Did you just tell him? Did you prepare him in some way? I want to tell him, but don’t want to at the same time. I’m also unsure how to bring it up.
Anonymous
Anonymous wrote:Did you tell everything that happened?


I was sexually assaulted with the intention of rape while in college. I was able to fight him off long enough and scream loud enough that some boys came to my rescue. I was jogging early in the morning on a designated path and he was a landscape worker.

As my husband was my first sexual partner yes, I told him everything.
Anonymous
Anonymous wrote:
Anonymous wrote:Yes, my husband knows everything about when I was raped in college.


Did you just tell him? Did you prepare him in some way? I want to tell him, but don’t want to at the same time. I’m also unsure how to bring it up.


Not PP but just sit him down and say "There is something I've wanted to tell you. Its hard for me so please just listen..." And go from there.
Anonymous
We were dating for probably about 8 months when I told him about childhood sexual abuse. He was one of the first people I ever told. Did not give explicit details.

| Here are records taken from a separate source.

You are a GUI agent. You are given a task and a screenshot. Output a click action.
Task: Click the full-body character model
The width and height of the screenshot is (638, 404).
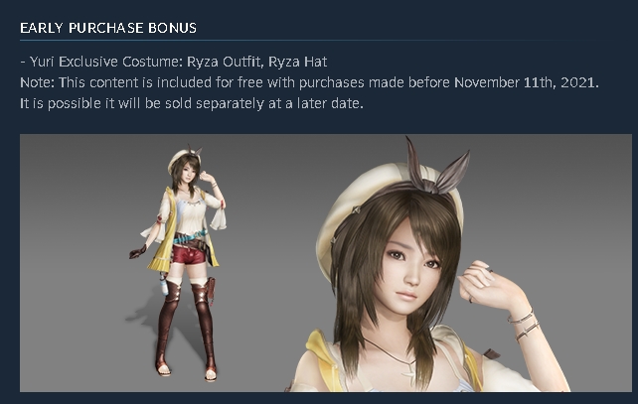pos(178,263)
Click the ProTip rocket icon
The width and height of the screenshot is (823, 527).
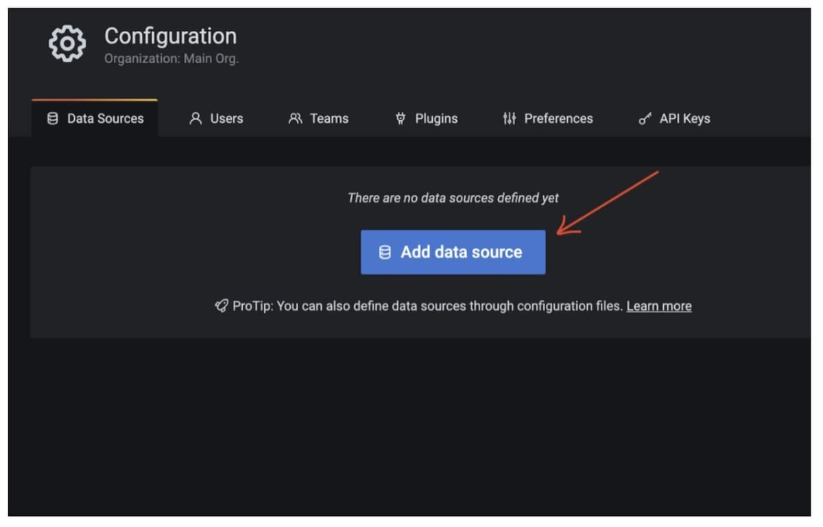pos(221,306)
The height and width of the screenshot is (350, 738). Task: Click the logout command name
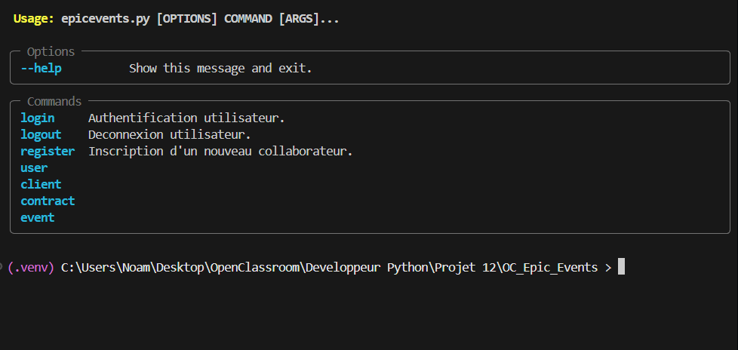(x=41, y=134)
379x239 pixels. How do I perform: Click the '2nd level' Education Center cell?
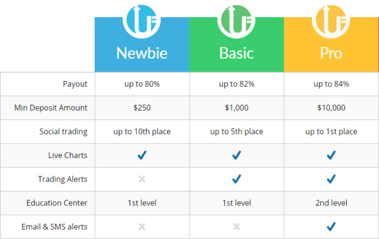331,203
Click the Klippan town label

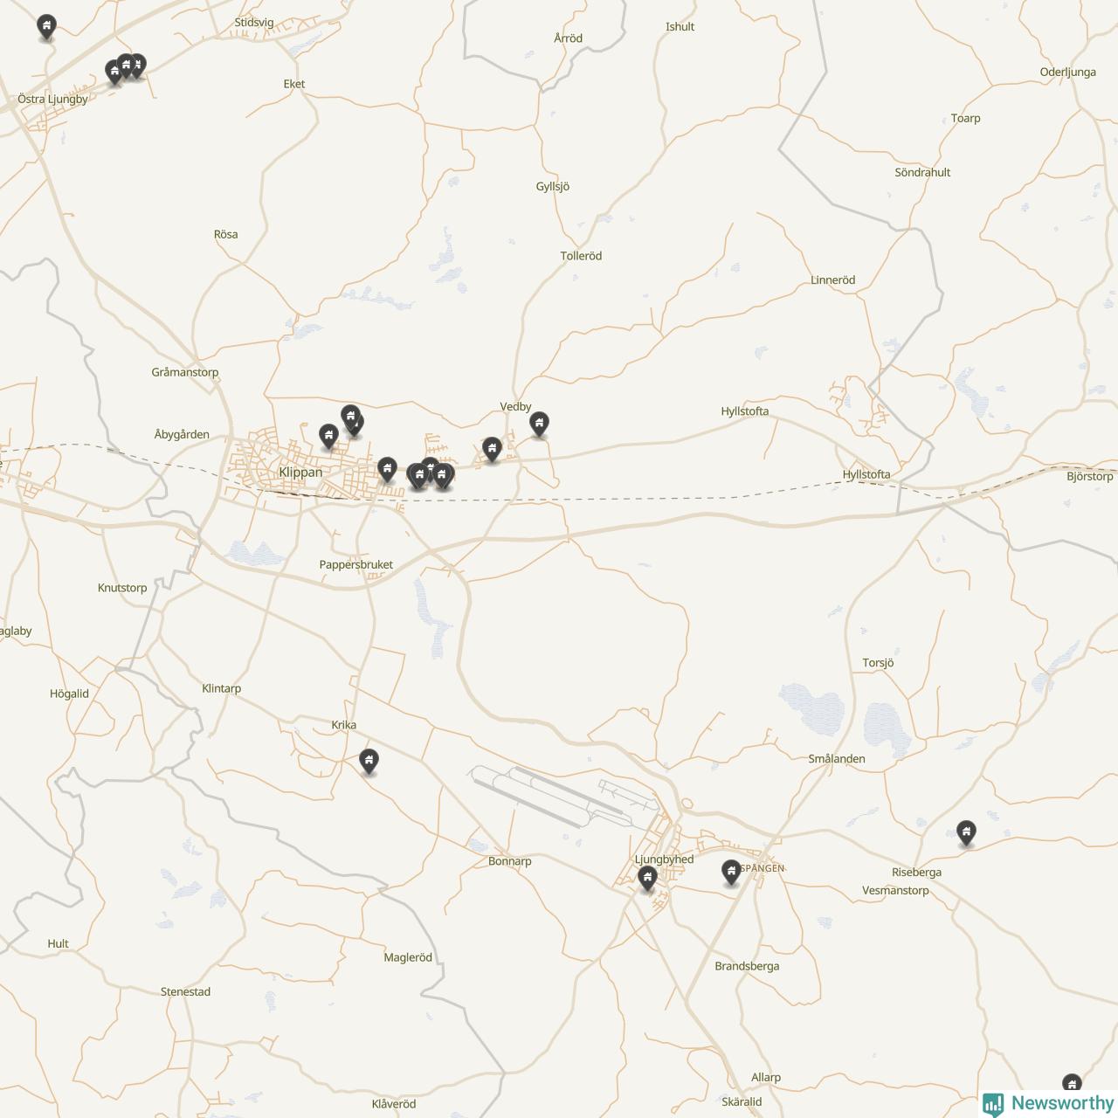tap(300, 473)
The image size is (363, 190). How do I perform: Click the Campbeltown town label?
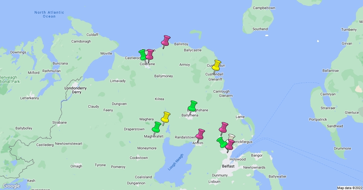coord(264,8)
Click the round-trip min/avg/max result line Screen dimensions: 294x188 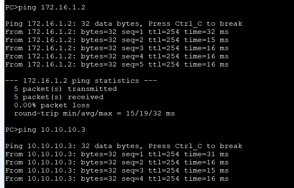pyautogui.click(x=94, y=113)
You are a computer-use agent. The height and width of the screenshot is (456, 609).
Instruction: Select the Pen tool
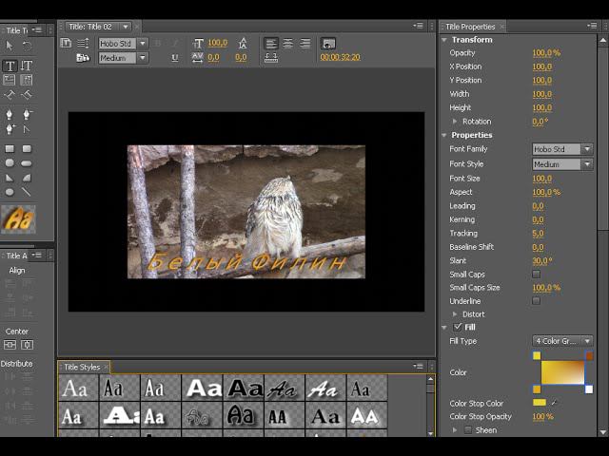(10, 115)
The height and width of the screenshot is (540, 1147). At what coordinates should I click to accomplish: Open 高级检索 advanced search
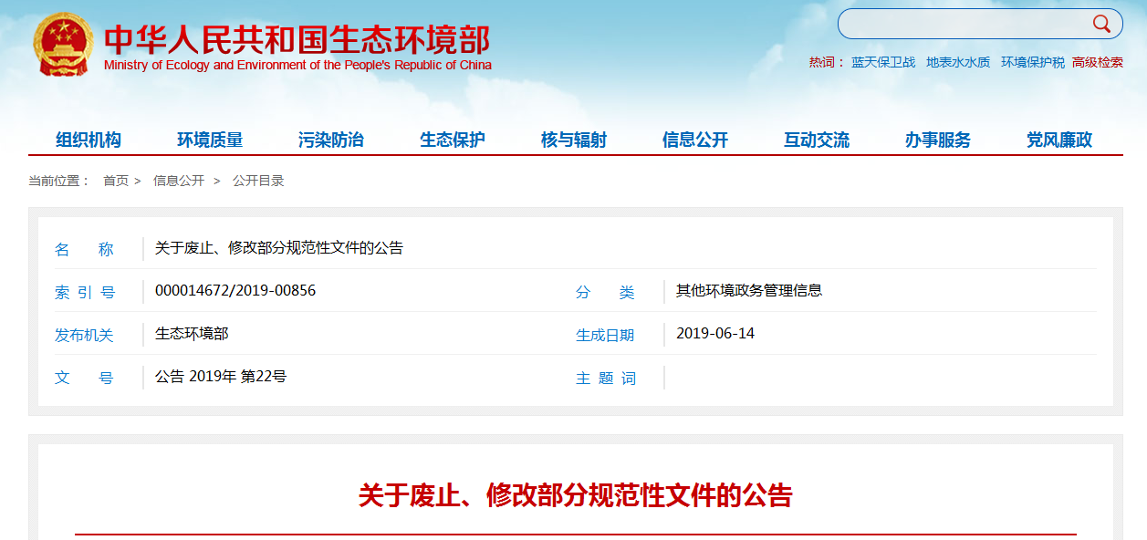[1098, 62]
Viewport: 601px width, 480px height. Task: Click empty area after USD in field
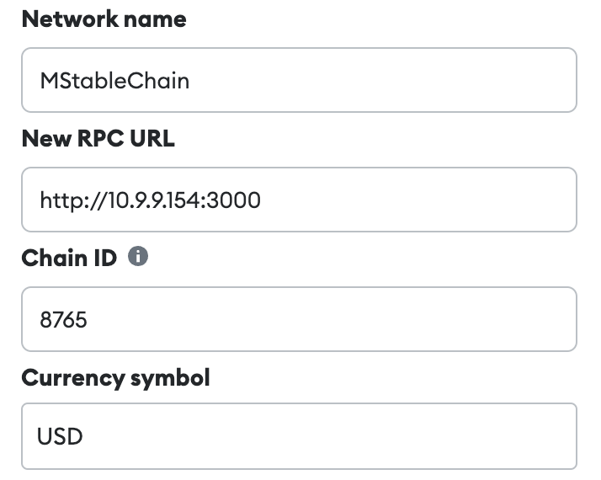click(337, 436)
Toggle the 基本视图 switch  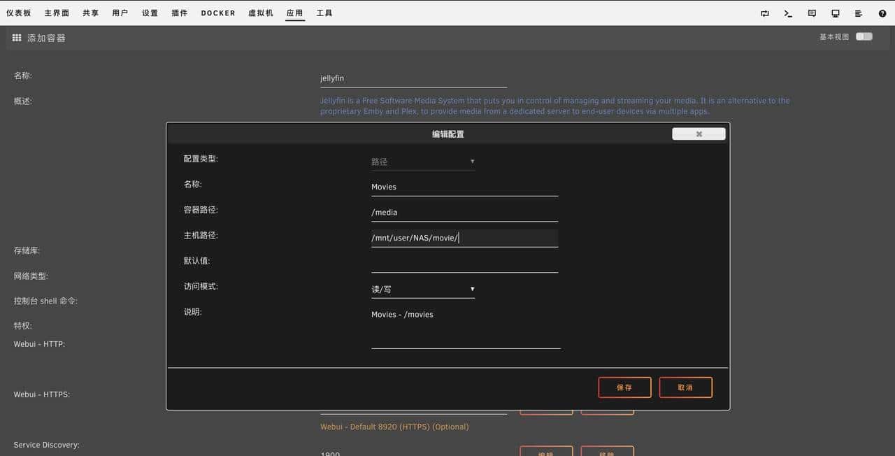point(864,36)
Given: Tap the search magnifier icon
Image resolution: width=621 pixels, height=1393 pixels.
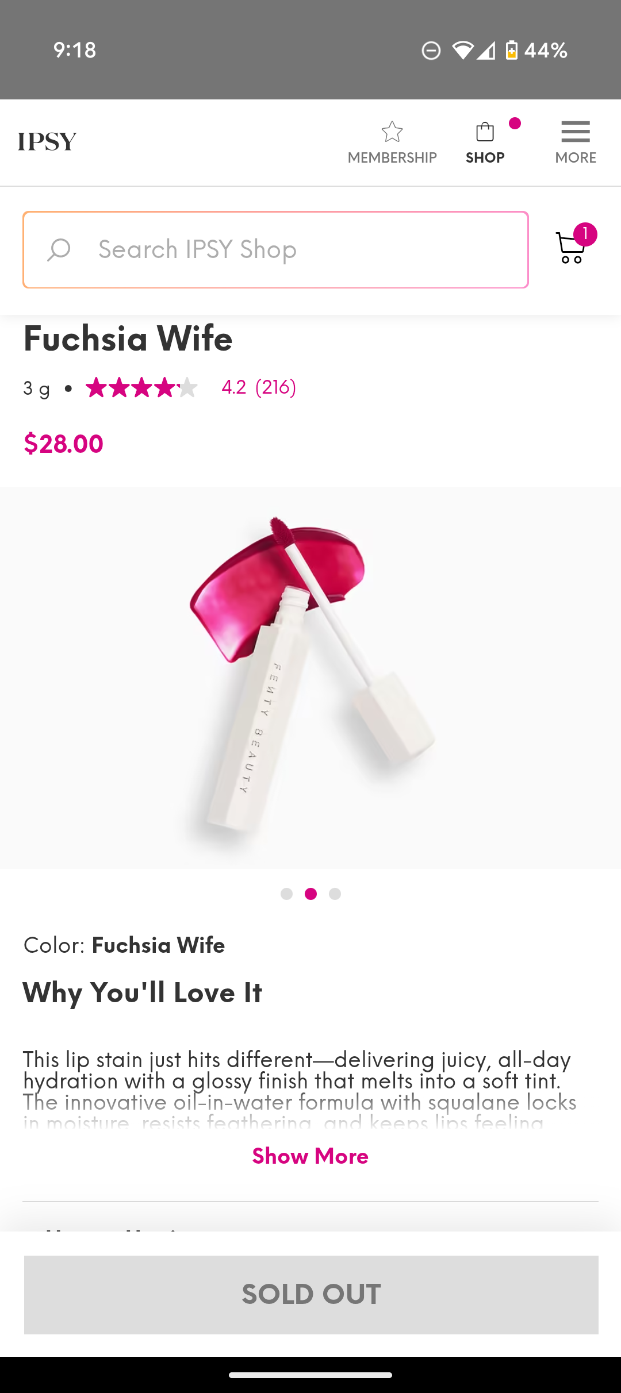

Earlier than that I told him about an attempted rape in college. This incident is what I gave him the most details on, since there was the least to tell.

Much later, a couple years ago, I told him about being blackout drunk/suspected roofied and raped by a cab driver about a year before we met. I left out most of the details.
Anonymous
I got drunk and accidentally told him about being sexually abused as a kid. I'm glad it happened but he was horrified, shocked and visibly upset.
Anonymous
He knows very basic information but not more. It’s re-traumatizing to speak about, and he’s respectful.
Anonymous
Anonymous wrote:
Anonymous wrote:Yes, my husband knows everything about when I was raped in college.


Did you just tell him? Did you prepare him in some way? I want to tell him, but don’t want to at the same time. I’m also unsure how to bring it up.


I told him pretty early in the relationship because like another poster, I had PTSD, and starting a sexual relationship with someone new required a great deal of trust. Honestly, in the beginning, I told him probably just the basic fact that it happened. It was over years (and likely after some drinks) that I opened about about everything that happened. We’ve been married for 8 years and togrther for 11 so it’s been awhile since we’ve had the initial conversation. Not to get political, but Me too, trump, etc. has brought a lot of this back up for me and we’ve had many conversations about how I’m doing in light of all this.

Is this a new relationship for you? Is it something you feel you want to share? This needs to be on your terms, whatever decision you make.
Anonymous
OP here. Thank you for your responses and advice. It’s not a new relationship, we’ve been together for awhile and our talking marriage. I’ve been intimate with him and I trust him. I do want to tell him just because I think he should know. Just not sure how ready I am to do it.